TASK TO CARRY OUT:
Each line below should be retyped exactly, with no pictures.

DATA SECTION:

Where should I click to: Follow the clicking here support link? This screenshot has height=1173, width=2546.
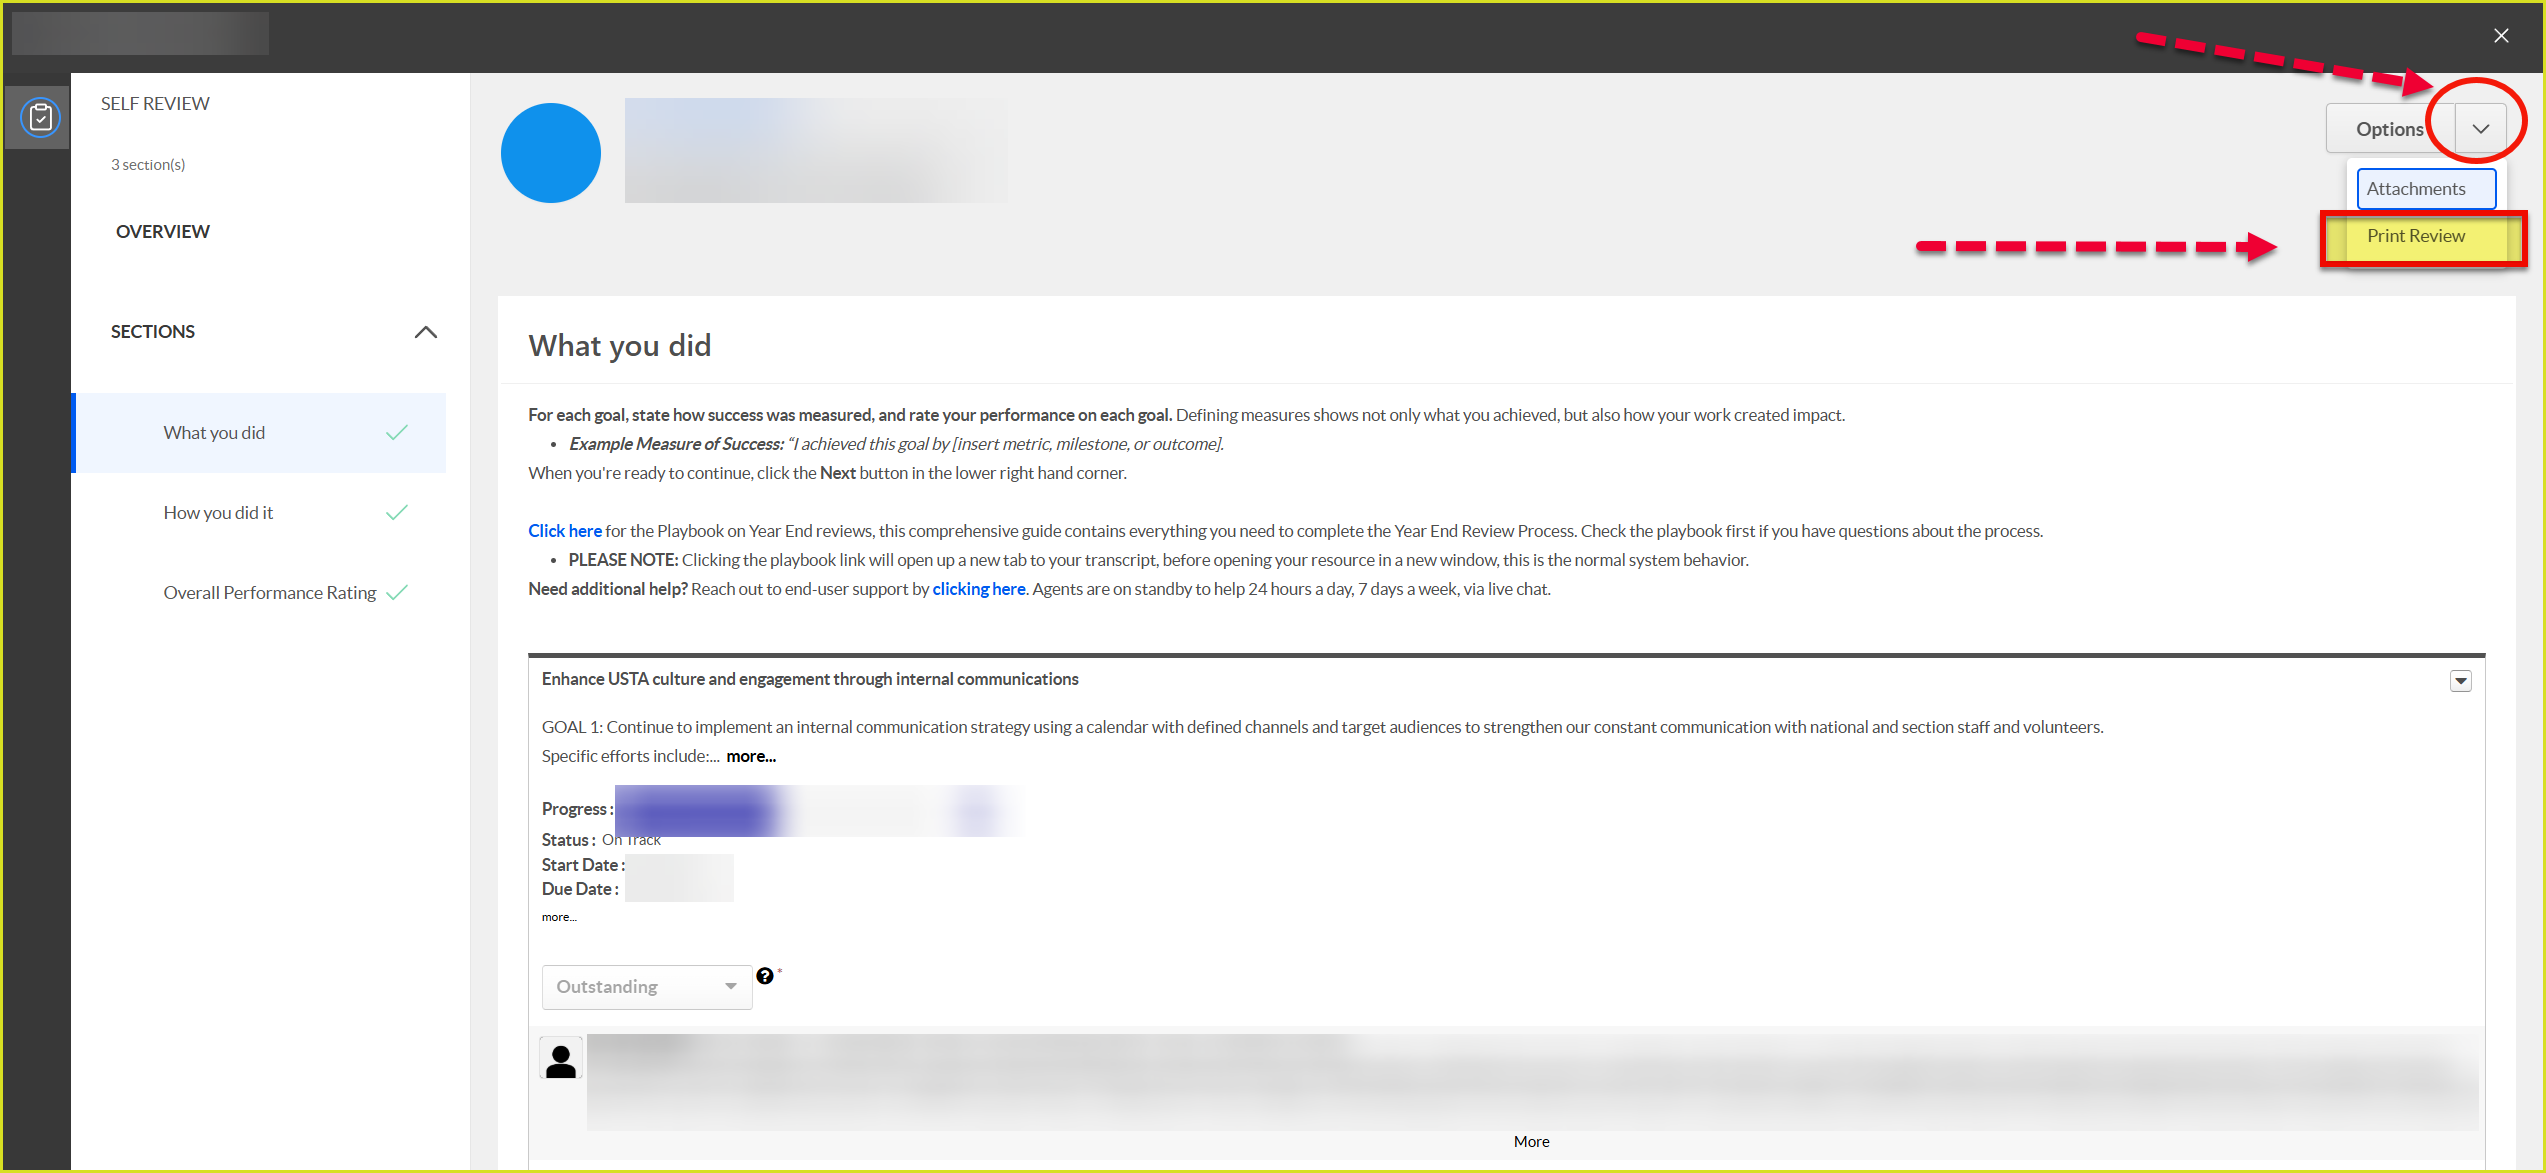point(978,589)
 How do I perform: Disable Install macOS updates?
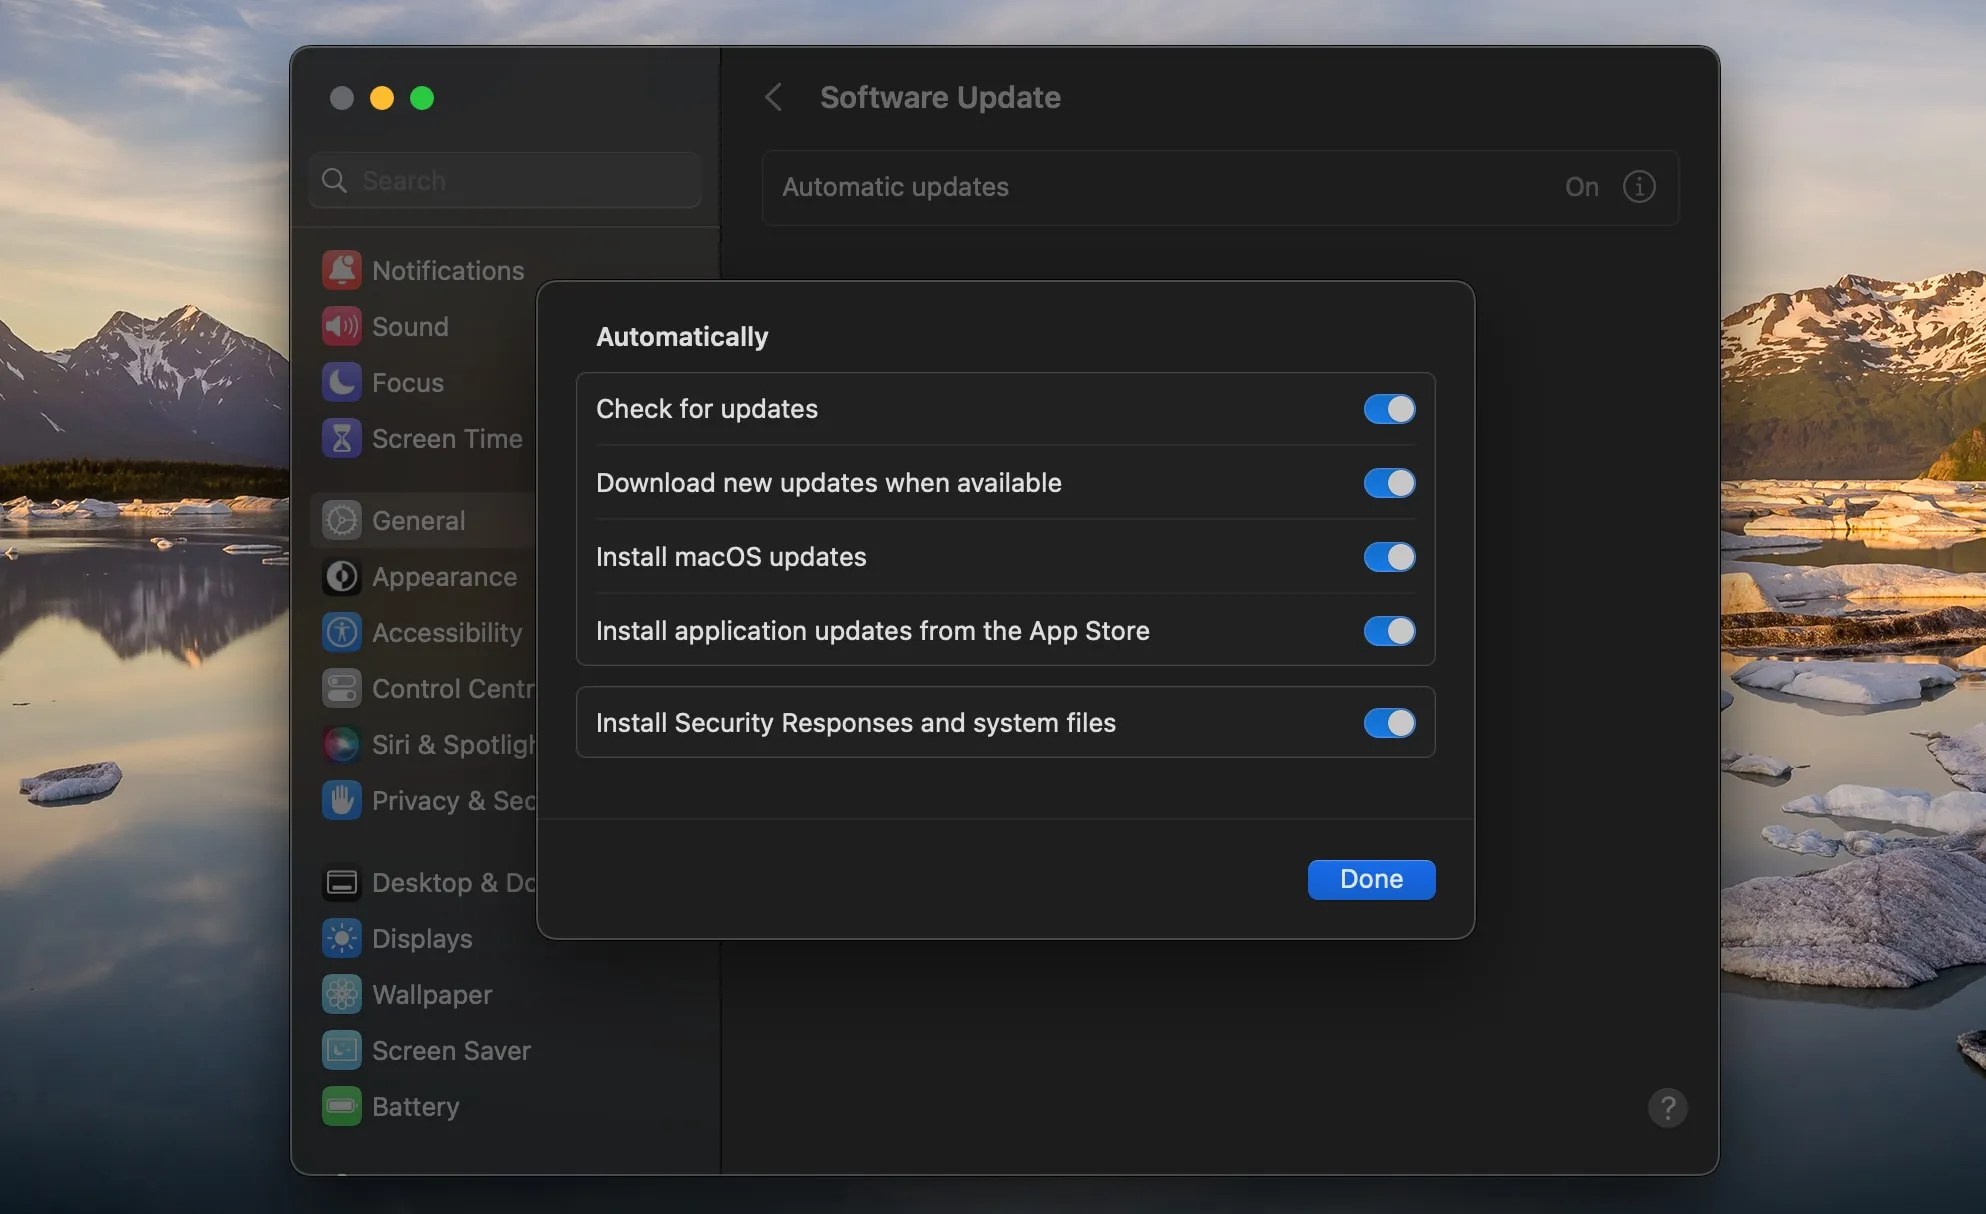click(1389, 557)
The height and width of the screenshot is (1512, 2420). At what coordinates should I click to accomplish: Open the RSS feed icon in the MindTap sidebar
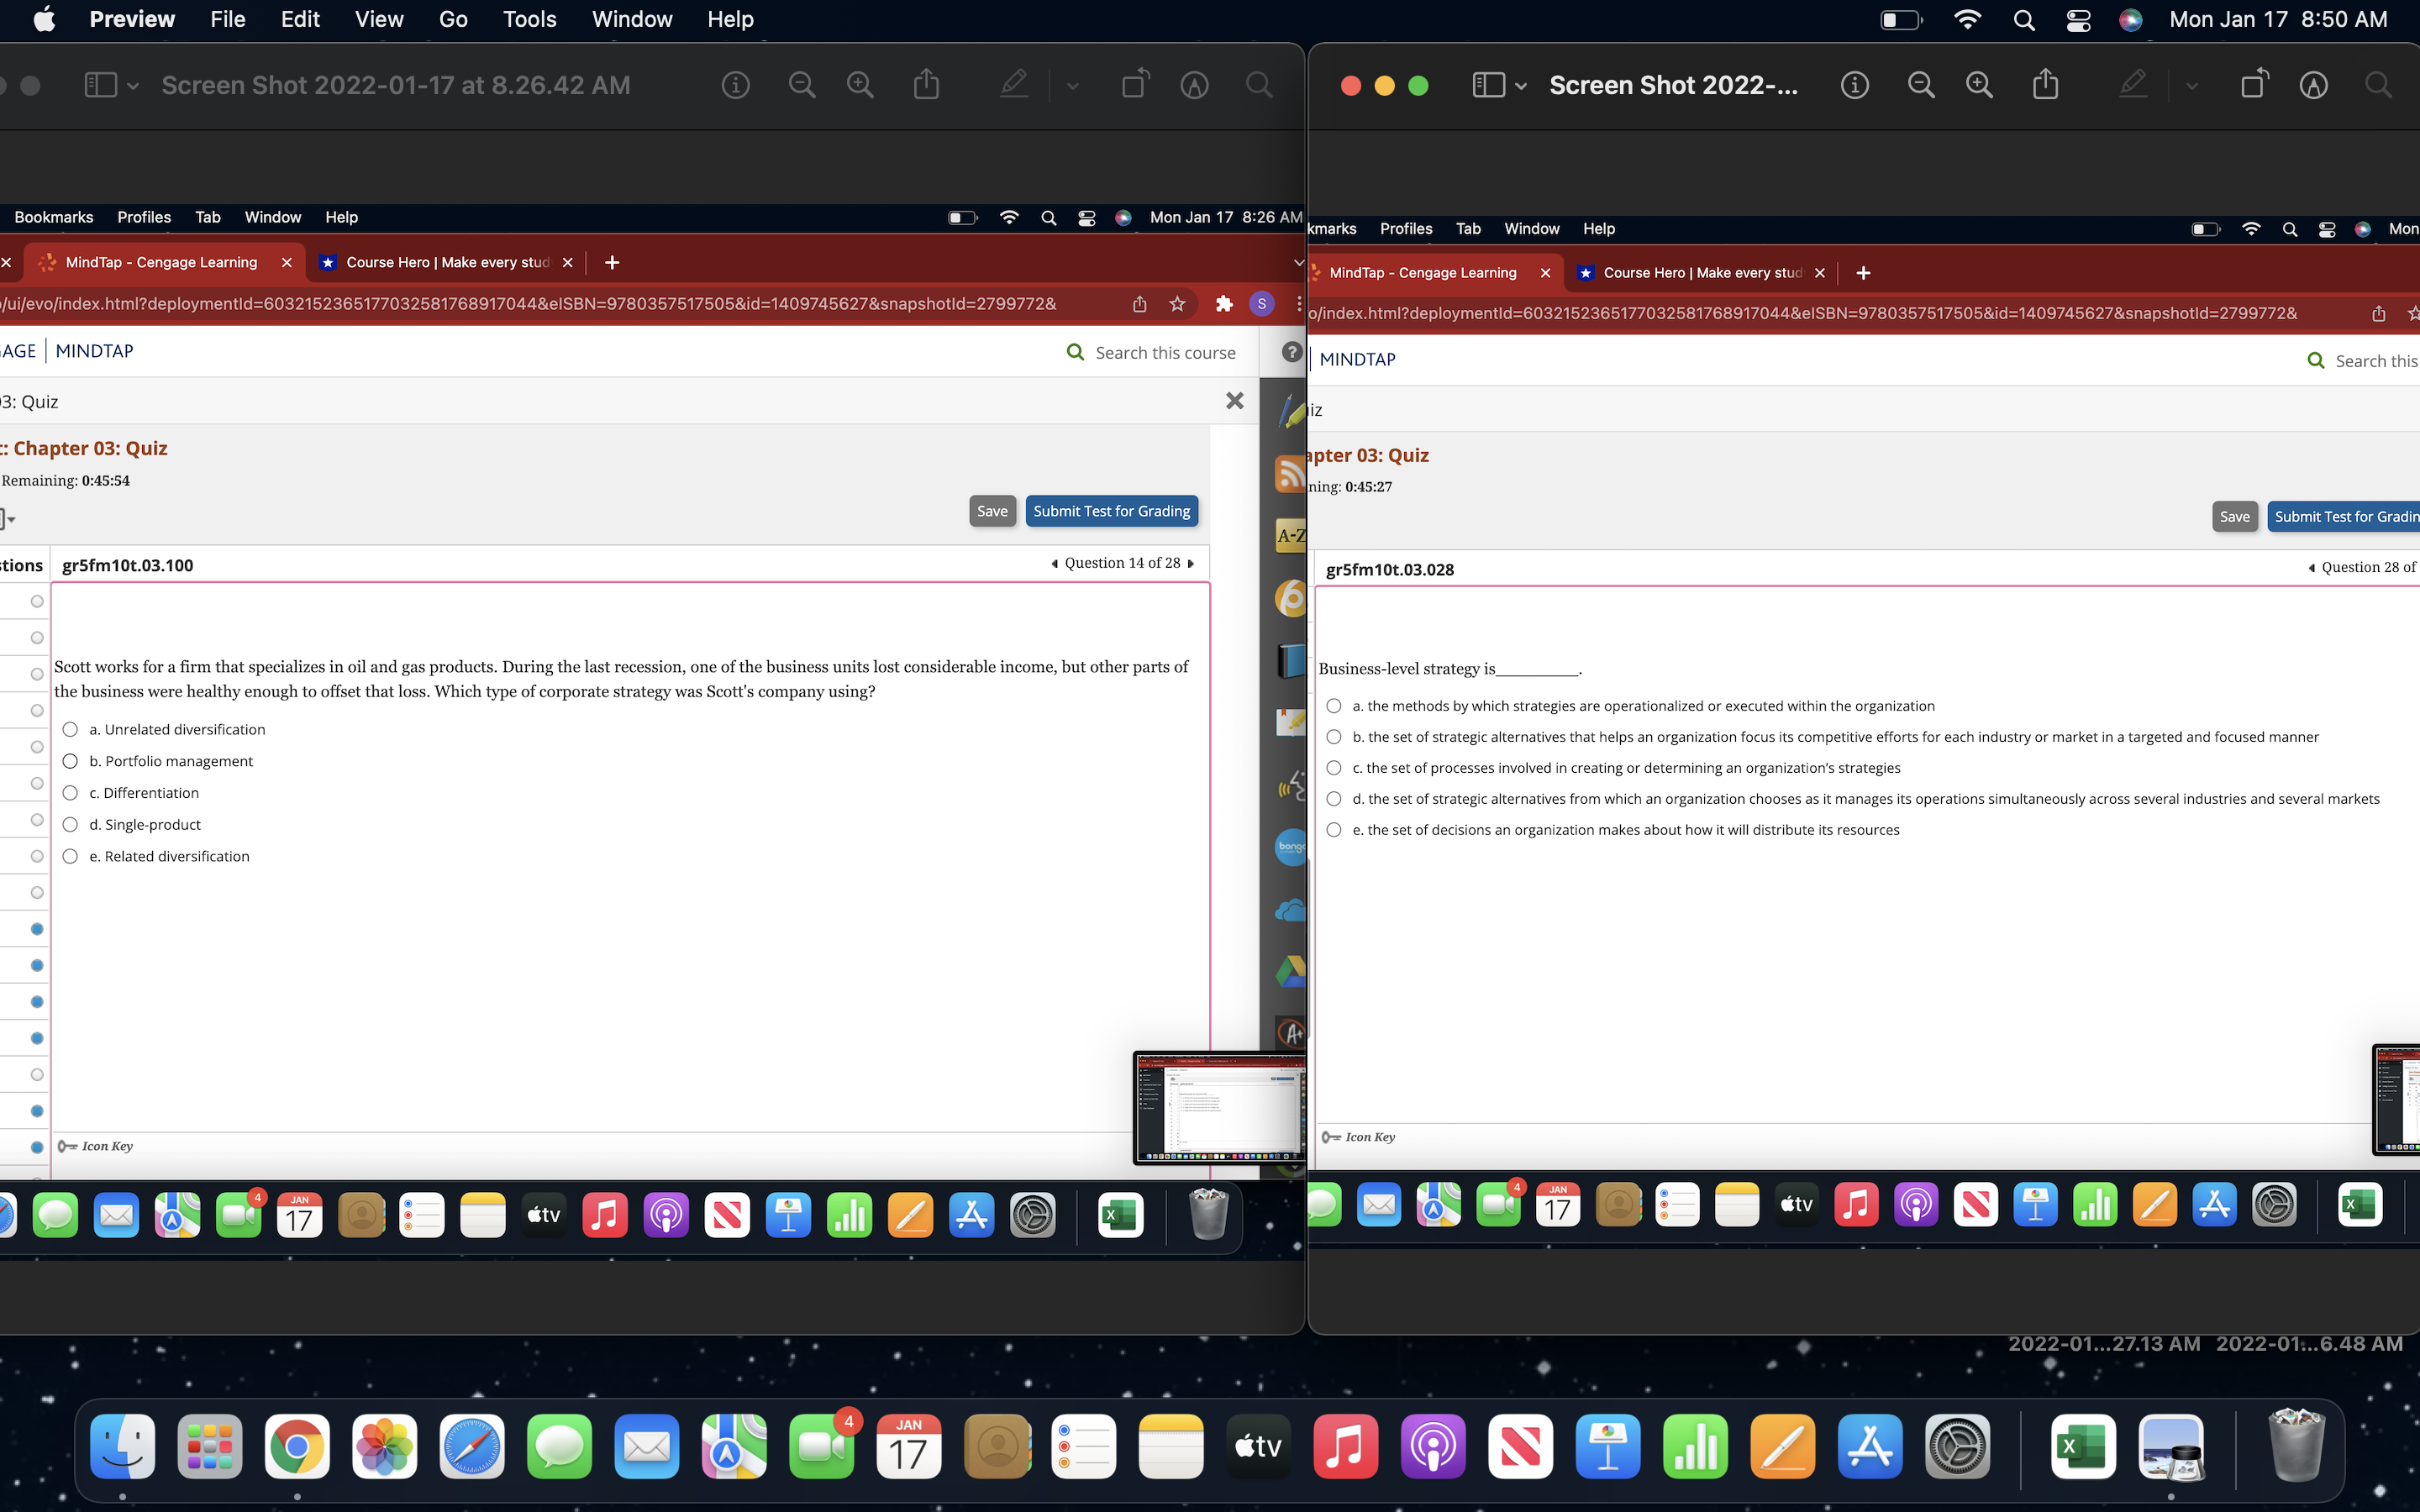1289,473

TASK RESPONSE:
Where should I click to: Follow the clicking here support link? This screenshot has height=1173, width=2546.
point(978,589)
 How do I perform: Disable Install macOS updates?
click(1389, 557)
The height and width of the screenshot is (1512, 2420). At what coordinates should I click to accomplish: Open the RSS feed icon in the MindTap sidebar
1289,473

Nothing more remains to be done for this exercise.